Actually its not just a difference of degree but an inverse relationship.

Wage inflation, if slow and steady, is a sign of a very healthy economy as some English guy with three names wrote in real long, boring book a long time ago.

Asset inflation, also known as "irrational exuberance," is a is a sign of an economy that is due for a "correction" unless those who have overvalued their assets can find ways to extract short-term profits from them by driving down wages.

So we have a choice, one or the other. For the last 10 - 15 years, we've chosen the latter. Its about time we start to wonder if we shouldn't be getting back to policies that promote the former.

by desmoulins (gsb6@lycos.com) on Thu Aug 9th, 2007 at 07:37:46 PM EST

Countrywide Hit by Credit Market Woes

Countrywide Financial Corp. and other mortgage companies are facing "unprecedented disruptions" in debt and mortgage-finance markets that could hurt earnings and the company's financial condition, the Calabasas, Calif., lender said in a regulatory filing.


"While we believe we have adequate funding liquidity," it said in a quarterly filing with the Securities and Exchange Commission, "the situation is rapidly evolving and the impact on the company is unknown."

Payments were at least 30 days late on about 20% of "nonprime" mortgages serviced by Countrywide as of June 30, up from 14% a year earlier. Nonprime includes loans to people with weak credit records and high debt in relation to their income, as well as to people who don't document their income or assets. On prime home equity loans, the delinquency rate was 3.7%, up from 1.5% a year before. For all loans, the rate was 5%, up from 3.9%.

In a sign of the growing difficulty in selling loans, Countrywide said that it transferred $1 billion of nonprime mortgages from its "held for sale" category to "held for investment" in the first half. Countrywide marked the value of those loans down to $800 million.

That means that they are provisioning 20% of the mortages, i.e. that they are already counting these as losses. Actual losses will only be known later, as borrowers make payments or not - if the losses are lwoer than expected, the company will be able to book a profit by taking back these provisions; if worse, at least a portion of the losses will have been covered already. This is a way to spread losses over time - but it does mean that this quarter's accounts ARE impacted.

In the long run, we're all dead. John Maynard Keynes

by Jerome a Paris (etg@eurotrib.com) on Fri Aug 10th, 2007 at 03:48:08 AM EST
Robert Preston, BBC business editor in his blog:

Is there reason to believe that many of the securities manufactured out of subprime loans are worse than ordure?
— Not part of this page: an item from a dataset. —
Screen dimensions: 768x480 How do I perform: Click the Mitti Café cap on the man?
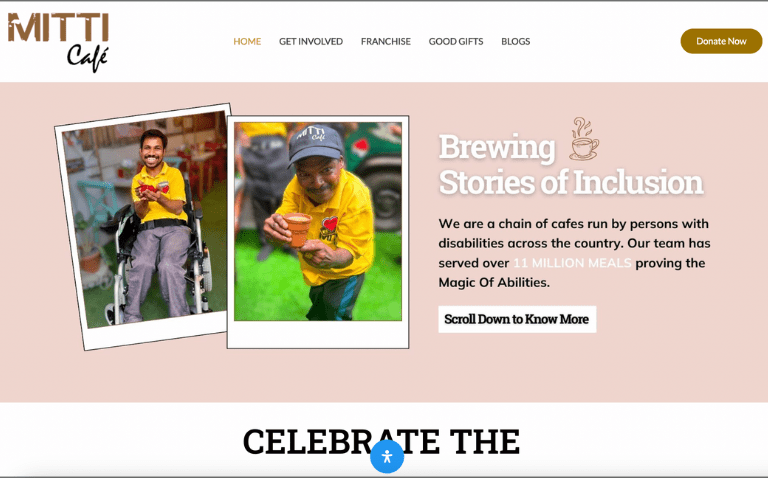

I'm afraid so. Here are just three reasons:

  1. As the FT pointed out this morning, many of the underlying subprime loans were taken out by fraudsters and will therefore never be repaid in full.

  2. When repackaged as mortgage-backed bonds, they were given ratings by the credit rating agencies based on delinquency experience during the benign conditions of the past few years - which almost certainly means that the ratings flattered their innate (poor) quality. Or to put it another way, investors have bought the financial equivalent of poisoned mutton dressed as prime lamb.

  3. Hundreds of billions of dollars of these mortgage backed bonds have been re-engineered as collateralised debt obligations. These CDOs are customised bonds of varying quality and varying yields. There is nothing intrinsically noxious about them. However there are CDOs made out of other CDOs, called CDOs squared, which are marketed as high quality investments - and they've been bought by the "one-born-every-minute" brigade. What's more, there's accumulating evidence that even the simpler CDOs have been bought by naïve investors, who had no idea what they were buying.

It is wonderfully ironic that a disproportionate share of losses from America's dodgy mortgages should be born by financial institutions in France and Germany - and that the European Central Bank is pumping cash into the banking system to avert a possible crisis.
The incongruity is that the Anglo-American model of financial markets is despised in many European capitals; it is droll that their banks were seduced by Wall Street.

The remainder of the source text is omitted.